ノスタルジックで温かみも感じる、大人の描くメルヘンのような作風

■アルバム名
The Nightfly

■アーティスト名
Donald Fagen

■おすすめ理由
知能派集団スティーリー・ダンのメンバーだった、ドナルド・フェイゲンが、バンド解散後の1982年にリリースした初のソロ・アルバムです。
当時初めて完全デジタル録音を試みた傑作ポピュラー音楽作品のひとつとして、現在も高い評価を得ています。

コンセプトはアメリカ東海岸のとある街の出来ごと、1950年代以降の情勢に関する楽曲が中心で、例えば「I.G.Y.」という楽曲は、国際地球観測年に対する楽観主義についてを唄い、「ニュー・フロンティア」は、核シェルターの中で行われるパーティー、The Dave Brubeck Quartetの「Time Out」を掛けてダンスをするという歌、「グッドバイ・ルック」はカリブ海の島での軍事動乱、即ちキューバ革命をモチーフにした歌です。
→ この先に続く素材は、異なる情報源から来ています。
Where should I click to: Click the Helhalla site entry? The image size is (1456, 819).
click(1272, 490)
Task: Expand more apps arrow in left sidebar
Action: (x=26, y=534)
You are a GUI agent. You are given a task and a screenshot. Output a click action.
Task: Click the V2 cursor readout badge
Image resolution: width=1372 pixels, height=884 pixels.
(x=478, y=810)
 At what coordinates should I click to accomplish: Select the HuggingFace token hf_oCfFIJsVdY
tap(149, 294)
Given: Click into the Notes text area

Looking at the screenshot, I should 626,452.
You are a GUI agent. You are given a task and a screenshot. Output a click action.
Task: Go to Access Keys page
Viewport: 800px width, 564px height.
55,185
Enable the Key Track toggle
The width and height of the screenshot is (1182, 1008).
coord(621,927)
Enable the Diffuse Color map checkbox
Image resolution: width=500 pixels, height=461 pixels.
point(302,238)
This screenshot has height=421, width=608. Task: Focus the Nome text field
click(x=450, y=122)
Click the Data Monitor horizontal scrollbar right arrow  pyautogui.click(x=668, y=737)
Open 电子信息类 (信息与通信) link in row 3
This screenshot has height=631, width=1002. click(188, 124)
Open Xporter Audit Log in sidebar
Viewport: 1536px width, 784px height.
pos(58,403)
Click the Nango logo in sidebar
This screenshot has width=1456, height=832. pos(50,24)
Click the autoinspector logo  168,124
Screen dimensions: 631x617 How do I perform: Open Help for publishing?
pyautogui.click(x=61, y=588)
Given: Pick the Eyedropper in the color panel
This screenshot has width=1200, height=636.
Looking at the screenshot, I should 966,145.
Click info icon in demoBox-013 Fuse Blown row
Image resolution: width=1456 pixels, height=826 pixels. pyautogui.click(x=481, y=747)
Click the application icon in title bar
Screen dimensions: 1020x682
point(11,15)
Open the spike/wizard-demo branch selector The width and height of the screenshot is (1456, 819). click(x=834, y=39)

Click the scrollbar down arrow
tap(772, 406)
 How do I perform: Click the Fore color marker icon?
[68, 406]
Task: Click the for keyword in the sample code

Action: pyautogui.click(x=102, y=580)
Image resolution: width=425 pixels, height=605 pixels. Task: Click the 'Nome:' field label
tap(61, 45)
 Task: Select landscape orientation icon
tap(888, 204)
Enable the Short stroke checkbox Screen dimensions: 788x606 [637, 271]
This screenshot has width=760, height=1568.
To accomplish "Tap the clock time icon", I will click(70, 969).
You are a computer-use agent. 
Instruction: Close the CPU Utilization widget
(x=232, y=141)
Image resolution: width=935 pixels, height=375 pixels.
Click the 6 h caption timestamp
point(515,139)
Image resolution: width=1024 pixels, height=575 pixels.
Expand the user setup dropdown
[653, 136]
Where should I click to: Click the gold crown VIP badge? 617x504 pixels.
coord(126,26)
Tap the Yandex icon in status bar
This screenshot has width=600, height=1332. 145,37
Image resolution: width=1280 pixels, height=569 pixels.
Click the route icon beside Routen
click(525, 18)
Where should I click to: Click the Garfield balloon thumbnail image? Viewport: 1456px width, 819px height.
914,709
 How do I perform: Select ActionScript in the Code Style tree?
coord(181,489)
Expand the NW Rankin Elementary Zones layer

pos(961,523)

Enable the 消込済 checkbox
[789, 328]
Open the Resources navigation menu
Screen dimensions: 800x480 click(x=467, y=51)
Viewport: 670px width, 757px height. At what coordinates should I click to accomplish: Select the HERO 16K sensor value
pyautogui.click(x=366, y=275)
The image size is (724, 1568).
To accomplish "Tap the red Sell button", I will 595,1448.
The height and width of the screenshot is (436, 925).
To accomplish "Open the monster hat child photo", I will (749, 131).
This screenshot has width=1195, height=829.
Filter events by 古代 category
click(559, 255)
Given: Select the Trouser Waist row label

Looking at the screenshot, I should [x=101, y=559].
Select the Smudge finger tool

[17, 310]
近代社会の淡い夢と歪みについて、クールで皮肉めいた内容ながらも、どこかノスタルジックで温かみも感じる、大人の描くメルヘンのような作風です。

古き良き時代のロックやジャズの要素を主軸にしつつ、アーバンな新感覚さを取り入れたゲイリー・カッツのプロデュース力にも注目して欲しいものです。

ドナルド・フェイゲンにとっては、絶対に外せない縁の下の力持ち的存在感です。

AORというジャンルの中で必ず顔を出す程、インパクトのあるアルバムジャケットでもお馴染、これをパロディにしたグラフィック関係は星の数程存在するようです。

また幾人もの名うてのミュージシャンを集め、一つ一つの音作りにこだわり完璧な演奏を要求しています。

巧みに製作されたアルバムの一つとして広く認識され、日本人PAエンジニアの中には、ライヴ設営時の拡声装置の質を確かめる際、このアルバムの音を利用している人が多くいるそうです。